Heading into the 2011-12 season, Blackhawks captain Jonathan Toews already boasts a resume that many would consider worthy of a spot in the Hall of Fame.
Toews’ long list of accolades include being the third youngest captain in league history, being named best forward at the 2010 Olympics, a Conn Smythe Trophy, a Stanley Cup, as well as becoming the youngest member of the elite Triple Gold Club.
And still, at just 23 it would appear that there’s still another level he can reach. With a work ethic like Toews has, it seems only a matter of time before we’re talking about him as being mentioned as one of the top few players in the entire NHL.
Like most of the team, 2010-11 got off to a slow start for Toews. He notched just nine points in the first month of the season, but began to turn it on shortly after with a four-point performance against Atlanta and a hat trick vs. Edmonton, both coming in November.
His best stretch of the season began in late January, carried all through February, and all the way into late March. From January 25th to March 24th (27 games) Toews registered at least one point in 21 games. Among those 21, Toews posted at least two points in 13 of them.
A matchup with Ryan Kesler in the postseason quieted Toews, as the two essentially cancelled each other out, but a supreme effort in the waning minutes of Game 7 led to this beauty of a goal to force overtime, with Toews and the team already on exhasuted legs, as they were for the entire series.
Of course, the game of Jonathan Toews goes far beyond his offensive numbers. He’s one of the game’s best two-way forwards and a wizard in the faceoff circle. He took more faceoffs than anyone in the entire NHL last season and still ranked at the top of the league in win percentage.
Both his skill at the faceoff dot and his ability to shut down opposing forwards were recognized when Toews, along with Kesler and Pavel Datsyuk, was named a finalist for the Selke Trophy, awarded to the league’s best two-way forward.
In a way, the Blackhawks losing in the first round against the Cancucks could turn out to be a good thing. Aside from having a longer summer to heal up and get fresh for the upcoming season, the Blackhawks came so close to knocking off the President’s Trophy winners after a 3-0 deficit, as battered and exhausted as they were. That should instill a fire within the team to begin with.
But we know what Toews brings to the ice, not only physically, but mentally as well. No matter who the Hawks take the ice against, Toews is going to make sure that he puts in more work in those 60 minutes than anyone else on the ice. Night in and night out, you can expect Captain Serious to leave it all out there.
It’s hard to find a player more valuable to his team in all aspects of the game than Toews is to the Chicago Blackhawks. Not only is he the top line center at full strength, giving opposing teams a headache both offensively and defensively, but he’s also the top center on both the penalty kill and the power play.

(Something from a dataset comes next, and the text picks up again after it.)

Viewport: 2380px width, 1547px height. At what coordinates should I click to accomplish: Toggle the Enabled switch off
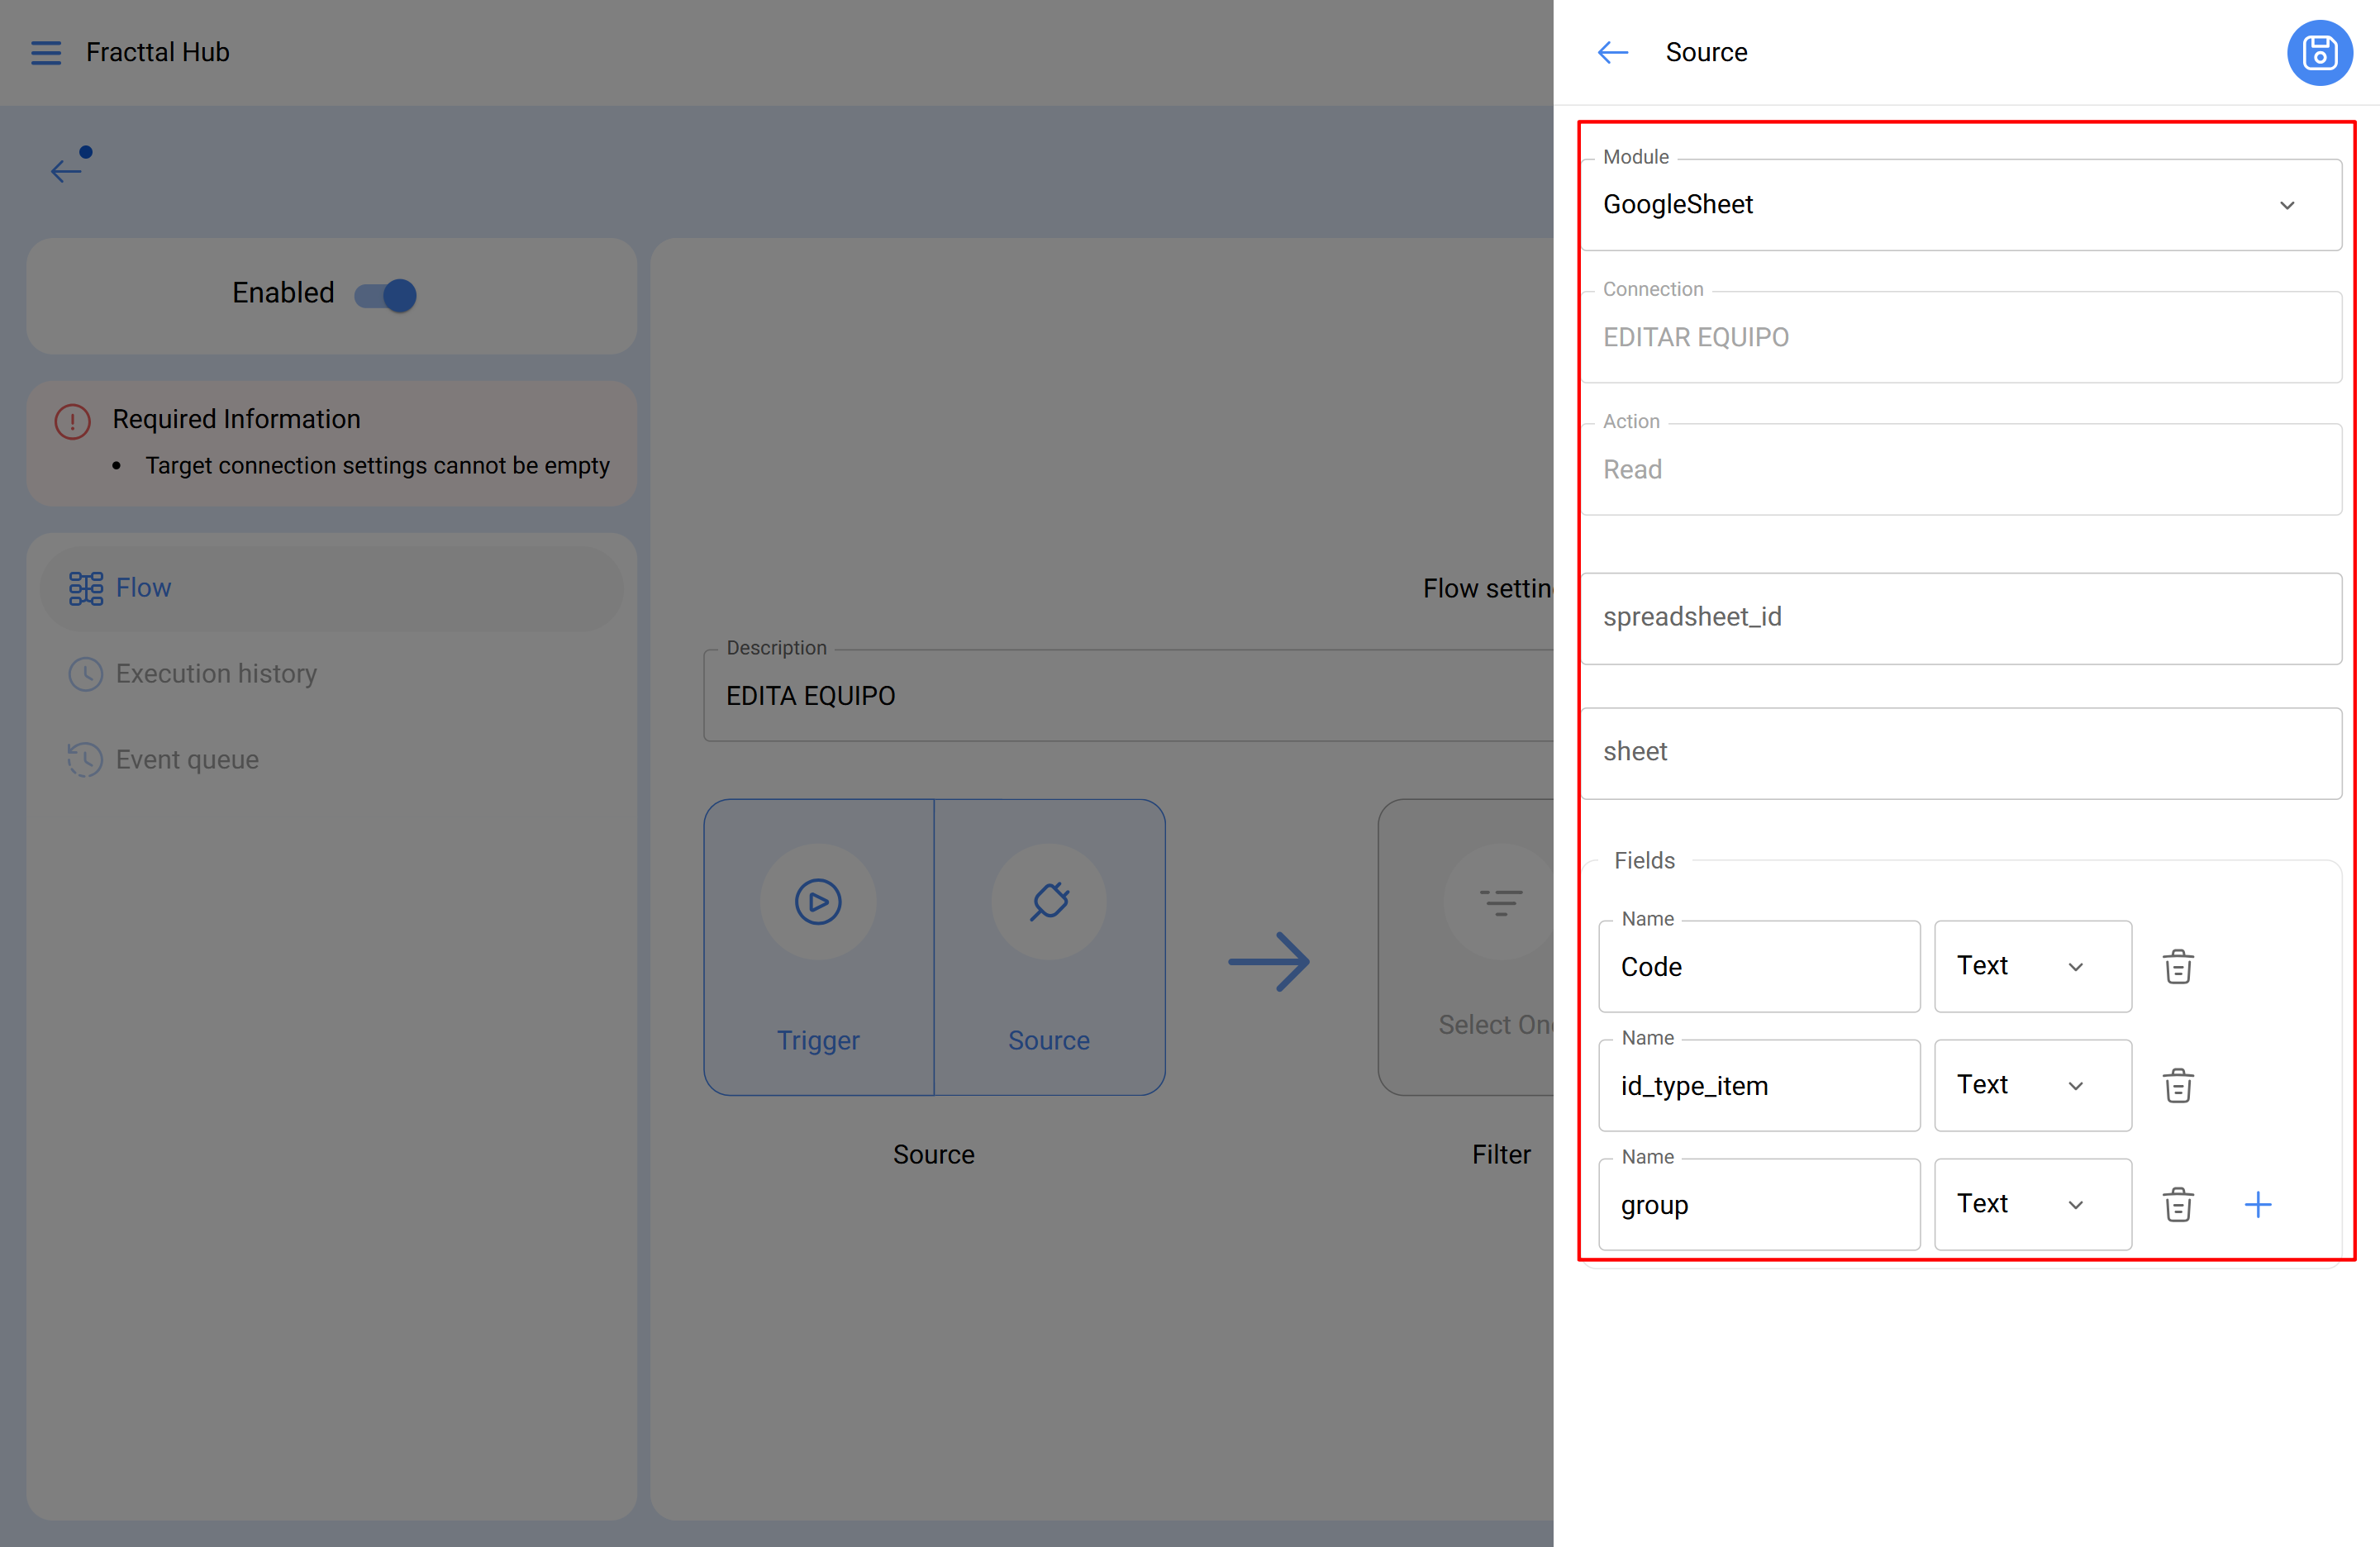[386, 295]
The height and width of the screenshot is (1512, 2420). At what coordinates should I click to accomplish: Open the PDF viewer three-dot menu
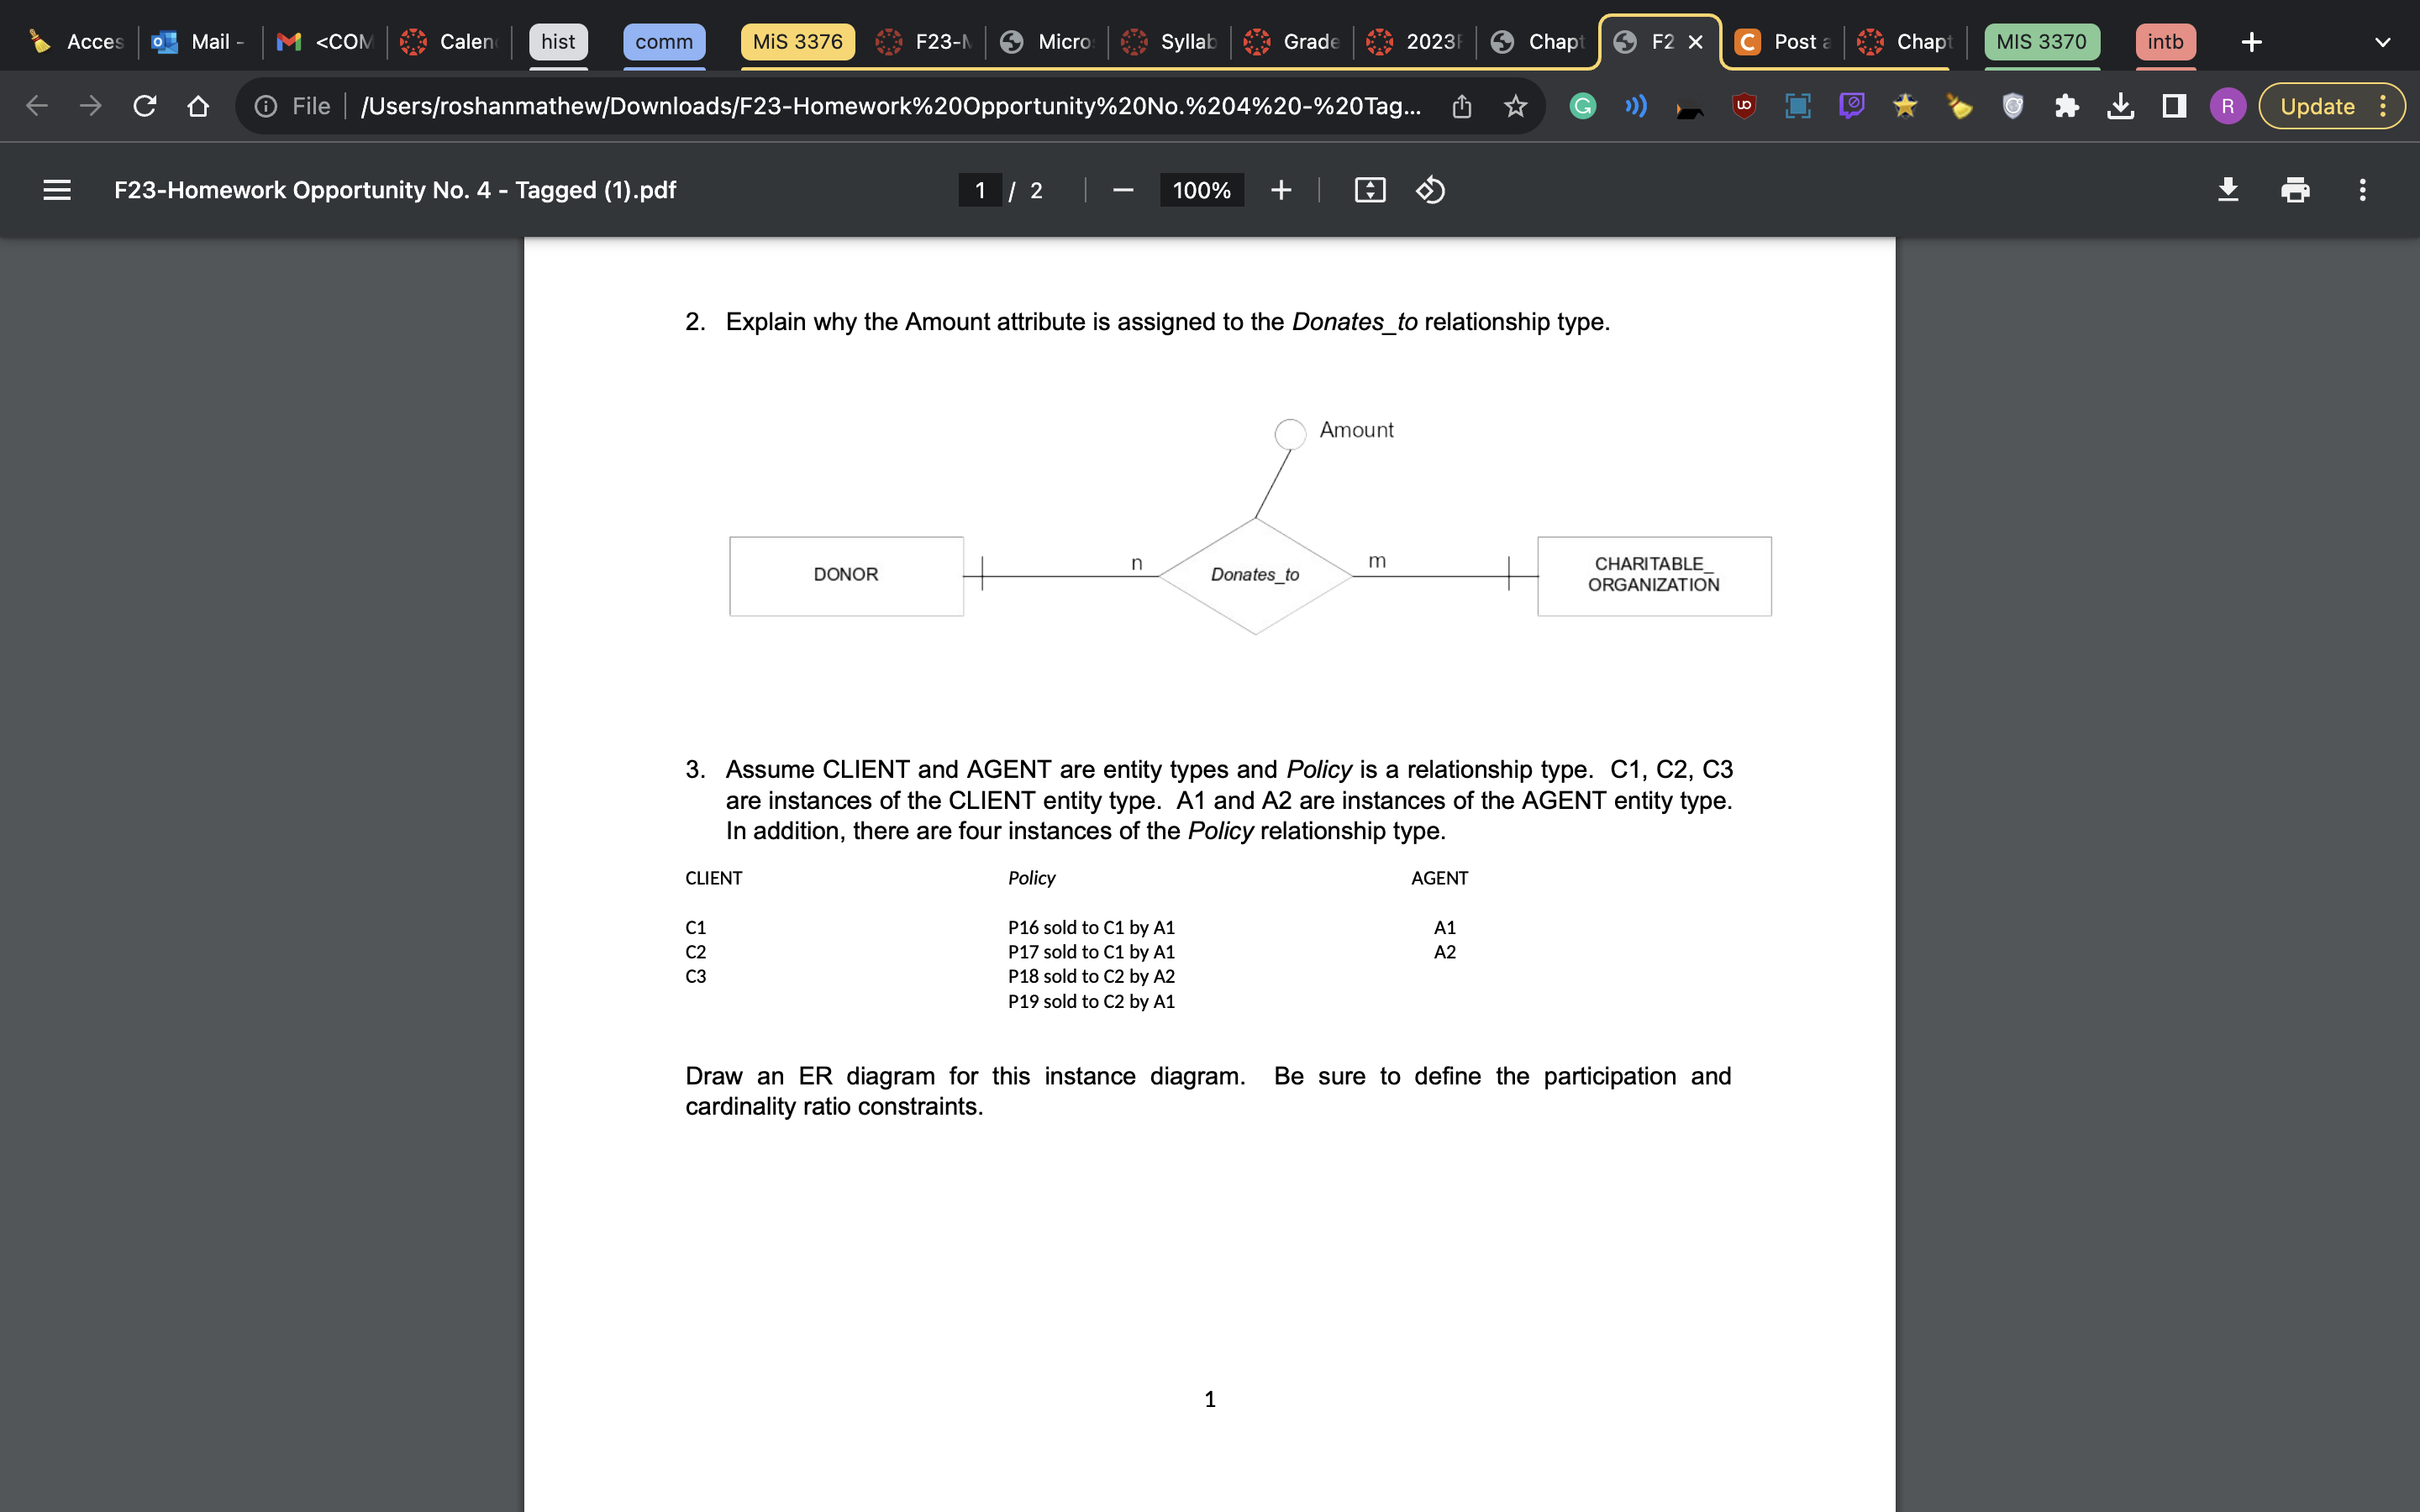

A long summer and improvements to the roster should benefit Toews greatly. If the supporting cast is as improved as advertised, we could see Toews’ point totals increase up into the 80s very easily. If he can play an entire season anywhere near the level at which he played the second half of last season, it’s going to be extremely tough to keep that Hart Trophy away from Jonathan Toews this season.